Yes, "Lattialla on särkynyt lasi." is correct.


----------



## Gavril

Hakro said:


> Yes, "Lattialla on särkynyt lasi." is correct.



Is it more common to say "Lattialla on särkynyt lasi" or "Lattialla on särkynyttä lasia"? 

In English, we usually say "There's broken glass on the floor" in this context rather than "There's *a* broken glass on the floor". (Lasin säryttyä, ei ole usein/yleensä mahdollista ottaa selville, kuinka monta juoma-astiaa lasi ennen muodosti. )


----------



## kirahvi

Gavril said:


> Is it more common to say "Lattialla on särkynyt lasi" or "Lattialla on särkynyttä lasia"?
> 
> In English, we usually say "There's broken glass on the floor" in this context rather than "There's *a* broken glass on the floor". (Lasin säryttyä, ei ole usein/yleensä mahdollista ottaa selville, kuinka monta juoma-astiaa lasi ennen muodosti. )

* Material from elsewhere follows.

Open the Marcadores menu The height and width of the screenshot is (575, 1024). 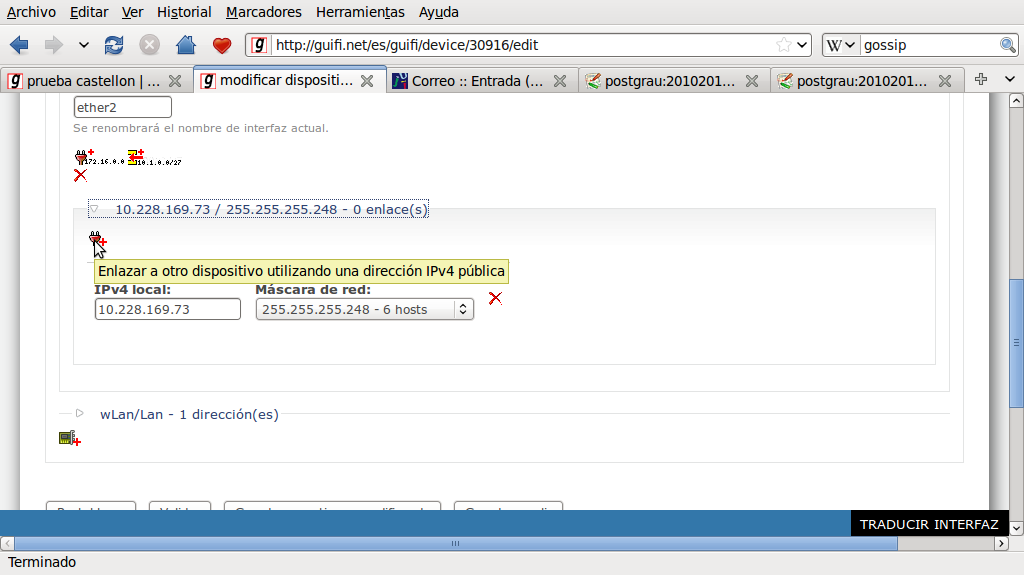click(263, 12)

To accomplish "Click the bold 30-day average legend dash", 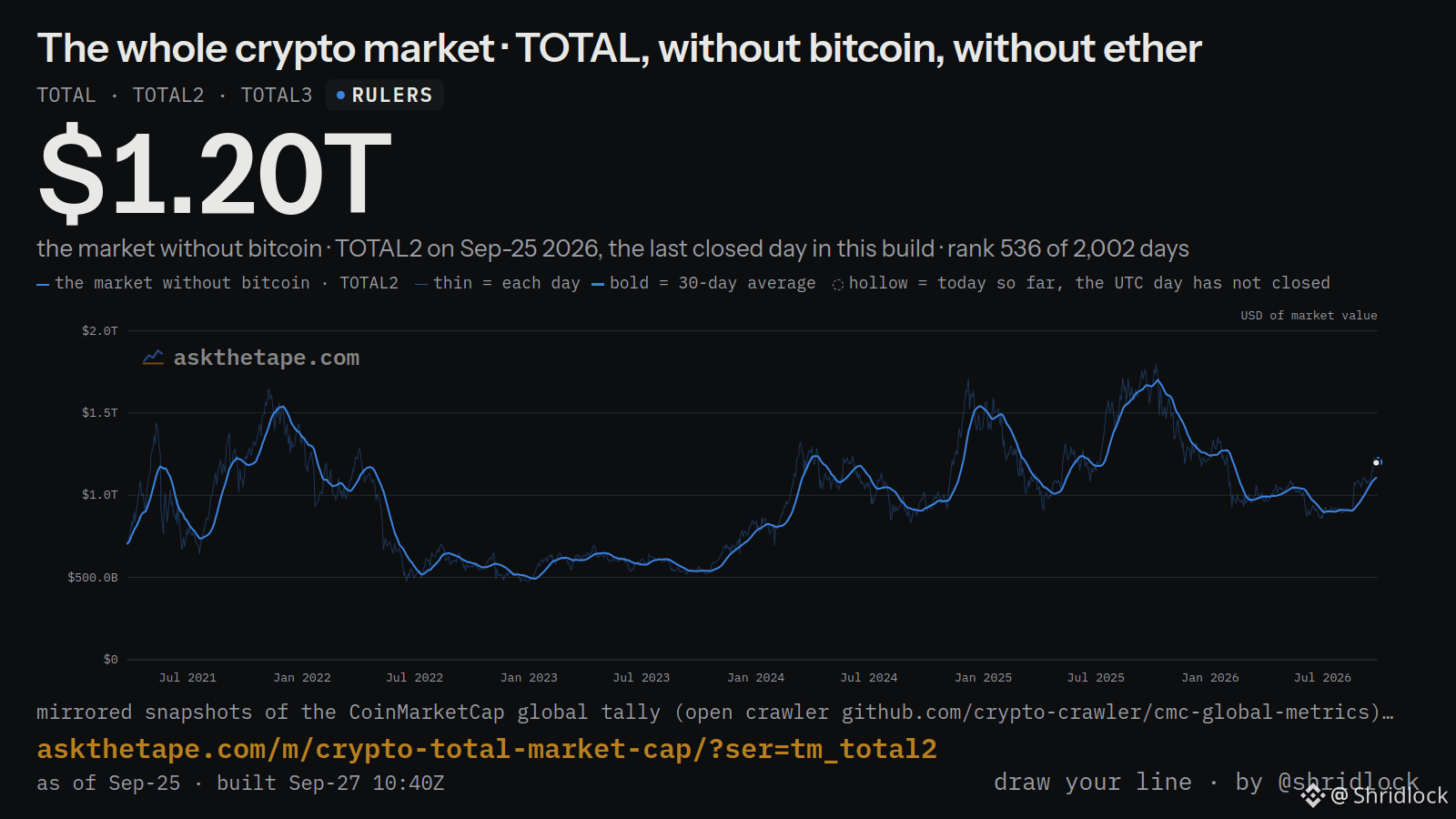I will [x=598, y=285].
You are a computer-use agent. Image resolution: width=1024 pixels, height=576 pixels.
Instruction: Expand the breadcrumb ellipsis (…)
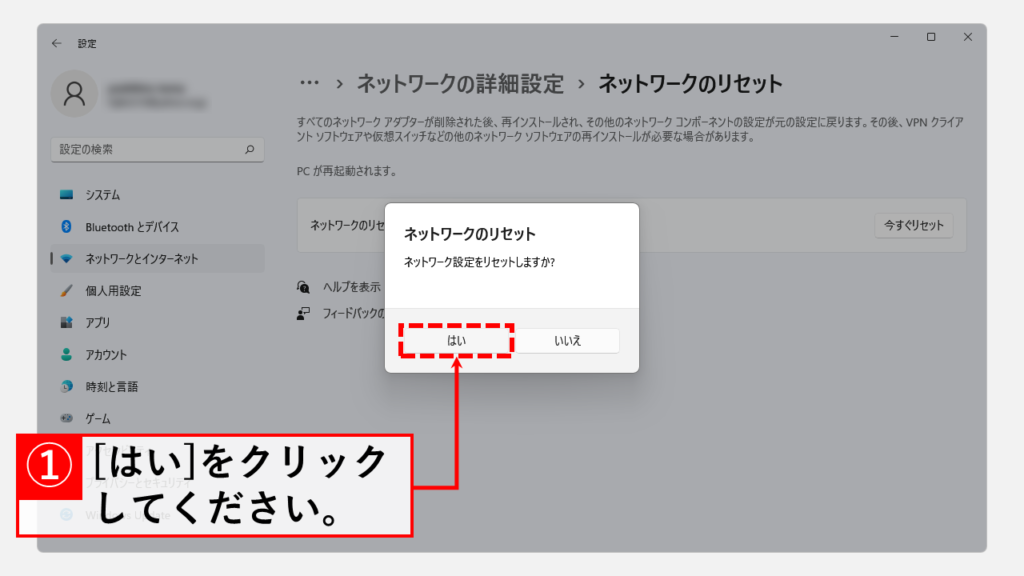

I think it's more common to say _Lattialla on särkynyttä lasia_. Actually I'd just say _Lattialla on lasinsiruja/-sirpaleita_.


----------



## sakvaka

But if a glass should've got broken, I'd just warn other people by saying

_Ööhh, tota.... kannattaa olla varovainen, tohon särky äsken lasi (or: tossa voi olla lasinsiruja kun siihen särky äsken lasi)._


----------



## Hakro

Please take a look what was the original question. There's nothing about warning other people. "Lattialla on särkynyt lasi" might be a general constatation or a comment to the waiter.


----------